At the end of the day, the newspaper is printed,
the machines are shut down and each man
punches a clock and leaves but

only Colored folks
come home to Nicholtown.

Here, you can’t look right or left or up or down
without seeing brown people.
Colored Town.  Brown Town.  Even a few mean words
to say where we live.

My grandmother tells us
it’s the way of the South.  Colored folks used to stay
where they were told that they belonged.  But
times are changing.
And people are itching to go where they want.

This evening, though,
I am happy to belong
to Nicholtown.

– “at the end of the day,” (pp. 53-54)

Jacqueline Woodson’s National Book Award-nominated Brown Girl Dreaming is an autobiography of her life growing up in Ohio, South Carolina, and New York City during the eventful 1960s.  Instead of writing a more traditional prose memoir, Woodson recasts memories of her childhood in a series of poems that cover a wide variety of issues, from racism to food, from family bonds and parental disunity.  This choice of utilizing poetry instead of prose allows Woodson to describe in great detail certain memories of her childhood with great economy of words.

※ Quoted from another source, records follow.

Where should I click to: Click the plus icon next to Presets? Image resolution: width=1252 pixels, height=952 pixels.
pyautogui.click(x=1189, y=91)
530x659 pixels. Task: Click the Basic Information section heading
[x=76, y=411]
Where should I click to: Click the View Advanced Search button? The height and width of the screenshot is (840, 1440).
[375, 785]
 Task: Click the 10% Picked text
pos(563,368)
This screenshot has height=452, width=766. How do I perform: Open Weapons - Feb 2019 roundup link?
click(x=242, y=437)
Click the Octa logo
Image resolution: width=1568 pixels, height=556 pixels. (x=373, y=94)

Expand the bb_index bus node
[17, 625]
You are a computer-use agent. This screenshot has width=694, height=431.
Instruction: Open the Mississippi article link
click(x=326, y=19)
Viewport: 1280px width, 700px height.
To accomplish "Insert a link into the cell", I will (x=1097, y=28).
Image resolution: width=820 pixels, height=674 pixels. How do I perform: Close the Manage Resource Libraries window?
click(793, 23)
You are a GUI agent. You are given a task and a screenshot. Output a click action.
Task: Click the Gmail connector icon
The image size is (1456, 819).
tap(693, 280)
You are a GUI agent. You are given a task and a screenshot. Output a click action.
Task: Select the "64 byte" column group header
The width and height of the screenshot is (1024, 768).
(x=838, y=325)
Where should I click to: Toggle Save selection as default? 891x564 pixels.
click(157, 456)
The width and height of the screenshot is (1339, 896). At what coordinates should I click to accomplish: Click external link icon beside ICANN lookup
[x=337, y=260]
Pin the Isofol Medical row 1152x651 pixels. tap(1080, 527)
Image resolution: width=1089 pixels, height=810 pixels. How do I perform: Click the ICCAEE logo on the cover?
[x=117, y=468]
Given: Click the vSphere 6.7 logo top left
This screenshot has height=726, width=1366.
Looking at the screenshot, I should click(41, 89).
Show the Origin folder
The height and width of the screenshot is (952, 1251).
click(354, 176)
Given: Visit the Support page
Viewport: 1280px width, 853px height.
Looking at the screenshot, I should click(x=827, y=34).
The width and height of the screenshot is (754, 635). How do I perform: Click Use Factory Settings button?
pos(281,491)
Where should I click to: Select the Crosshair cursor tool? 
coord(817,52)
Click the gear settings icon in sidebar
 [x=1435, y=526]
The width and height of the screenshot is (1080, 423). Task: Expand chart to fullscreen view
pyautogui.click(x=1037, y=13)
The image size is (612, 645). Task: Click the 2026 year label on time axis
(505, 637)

Brown Girl Dreaming is divided into five parts, each of which chronicles key moments in Woodson’s childhood.  Some of the earlier poems, such as “second daughter’s second day on earth,” use historical events, like the planning of Martin Luther King, Jr.’s March on Washington, as a backdrop to her life and the expectations that have been placed on her by others.  Others, like “a girl named jack,” concentrate on the more intimate issues of self-identity, such as the argument between Woodson’s parents over what name she should have.  Identity is an issue that Woodson revisits several times over the course of this collection and for the majority of the poems dedicated to exploring these questions of self-identity, she manages to create vividly-described passages in which the doubt and uncertainty which plagued her at times come to the fore and are presented well.

In later sections, particularly in the shift from Ohio to South Carolina (and later to New York City), Woodson focuses more on differences and how diverse perspectives affected the younger her.  Of particular interest was the poem “training,” in which a cousin, Dorothy, voices the apprehension that many in the civil rights movement had regarding nonviolence:

But Lord, Cousin Dorothy says.  Everyone has a line.
When I’m walking
up to that lunch counter and taking my seat,
I pray to God, don’t let
anybody spit on me.  I can be Sweet Dorothy
seven days a week, twenty-four hours a day
as long as nobody crosses that line.  Because if they do,
this nonviolent movement

is over! (pp. 76-77)

If there is a major flaw to Brown Girl Dreaming, it might be that it is too full of images and scenes from Woodson’s past.  This is not to say that individual poems are poor or even mediocre, no.  Instead, there are times that it felt as though a similarly-themed poem was presented too close to another, weakening the effect that either might have had if they were separated by a greater space.  Also, there were some poems that seemed to be lacking on a technical level, as though a metaphor could have been added or dropped, or perhaps a descriptive scene could have been shortened to make for a more effective poem.  Yet in saying this, I am hard pressed to think of specific examples; this is more of a general sense of the collection as a whole rather than individual lines or poems.  Again, this is not to say that the poems as a whole were mediocre, but rather that there were times where the effect was less than what Woodson seemed to desire to achieve.

Despite these occasionally flat poems, on the whole Brown Girl Dreaming is a moving story of the author’s early life and how her and her family’s experiences in the 1960s helped shape her as a woman of color.  It is a good poetry collection, but not a great one; the power lies more with the story unfolding within the poems rather than in the poems themselves.  Nevertheless, it is a collection well worth reading and it is a worthy nominee for the 2014 National Book Awards for Young People’s Literature.